We successfully parlayed our large part making know-how into the powersports vehicle sector, and we are an emerging new leader. In September, we announced our investment in two additional state-of-the-art high tonnage injection molding machines to complement the other two large injection molding machines that were announced earlier this year. Our investments are a clear enabler or future success as we diversify our revenue mix properly. Please flip to page 12 for a recap and then I'll hand over to Chris as he will speak in a few other areas. The demand in our end markets is strong. There are record backlogs for vehicles to be built and a growing need for alternate fuel vehicles of almost every type and vibrant e-commerce dynamics. However, the global supply chain issues across our markets and have been called on everything shortage as I referred to, and it impacts our customers and our ability to serve them.

We are prudently estimating that this will last, and we are acting upon this assumption. We are making more versus buying. We're locally sourcing parts. We're trying to get our part supplies off of the ocean water routes, and we are addressing our prices to certain customers and opening up new capacity for the new business that we continue to win. We've already won over 200 new programs for new business, and this effort is still underway and is still gaining momentum. The financial contribution of these new awards is largely not in our results yet, just the cost to implement them. Now I would like to turn the call back over to Chris, and he will discuss a few more areas in detail. Chris?

Christopher Bohnert -- Chief Financial Officer

Thank you, Harold. If you're following along in the presentation, please turn to Slide 14. Third quarter 2021 revenues were $239.6 million, 27.7% higher as compared to $187.7 million in the prior year period. This increase primarily reflects the growth in our warehouse automation business and increased pricing to offset material cost inflation. That said, Class eight truck builds came in below expectations for the quarter, which adversely impacted our results on a sequential basis. Foreign currency translation favorably impacted our third quarter revenues by $2.4 million or about 1.3% when compared to the prior year period. Gross margins decreased slightly to 12.6% as compared to the third quarter of 2020, driven primarily by cost inflation as a result of the global supply chain as Harold mentioned.

Additionally, we invested $1.3 million in new business start-up costs in the quarter, which primarily impacted gross margins as compared to the prior year period. The company consolidated operating income of $11.4 million for the third quarter of 2021 was compared to $8.9 million in the prior year period, an increase of 28.1%. And on an adjusted basis, operating income was $12.2 million compared to $12 million in the third quarter of 2020. Adjusted EBITDA was $16.9 million for the third quarter as compared to $16.4 million last year. Adjusted EBITDA margins were 7.1%, reflecting a decrease of approximately 170 basis points as compared to adjusted EBITDA margin of 8.8% in the third quarter of 2020. This margin contraction was primarily the result of cost inflation I mentioned earlier. Our third quarter interest expense was $1.6 million as compared to $5.5 million in the third quarter of 2020.

-----

◆ **Given request A**:
Decide whether each statement agrees with the earnings call excerpt, and support each yes or no by quoting the deciding words: (i) Third quarter 2021 revenues were $239.6 million. (ii) Gross margins rose compared to the third quarter of 2020. (iii) The company has won more than 200 new programs for new business.
◆ **Given request B**:
Using the earnings call excerpt, explain in one to three sentences why third quarter 2021 revenues were higher than in the prior year period.
◆ **Given request C**:
According to the earnings call excerpt, what was the interest expense for the third quarter of 2021?
Answer using only the earnings call excerpt, without outside knowledge.

◆ **Collected data**:
-----

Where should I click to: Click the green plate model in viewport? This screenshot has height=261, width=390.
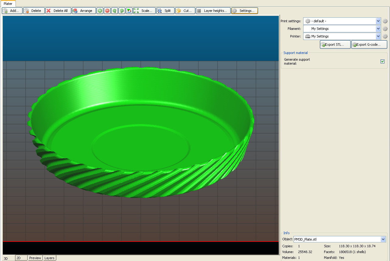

-----

◆ **Result A**:
(i) Yes: "Third quarter 2021 revenues were $239.6 million"
(ii) No: "Gross margins decreased slightly to 12.6% as compared to the third quarter of 2020"
(iii) Yes: "We've already won over 200 new programs for new business"

◆ **Result B**:
Revenues rose mainly because of growth in the warehouse automation business. Higher pricing, introduced to offset material cost inflation, also contributed.

◆ **Result C**:
$1.6 million.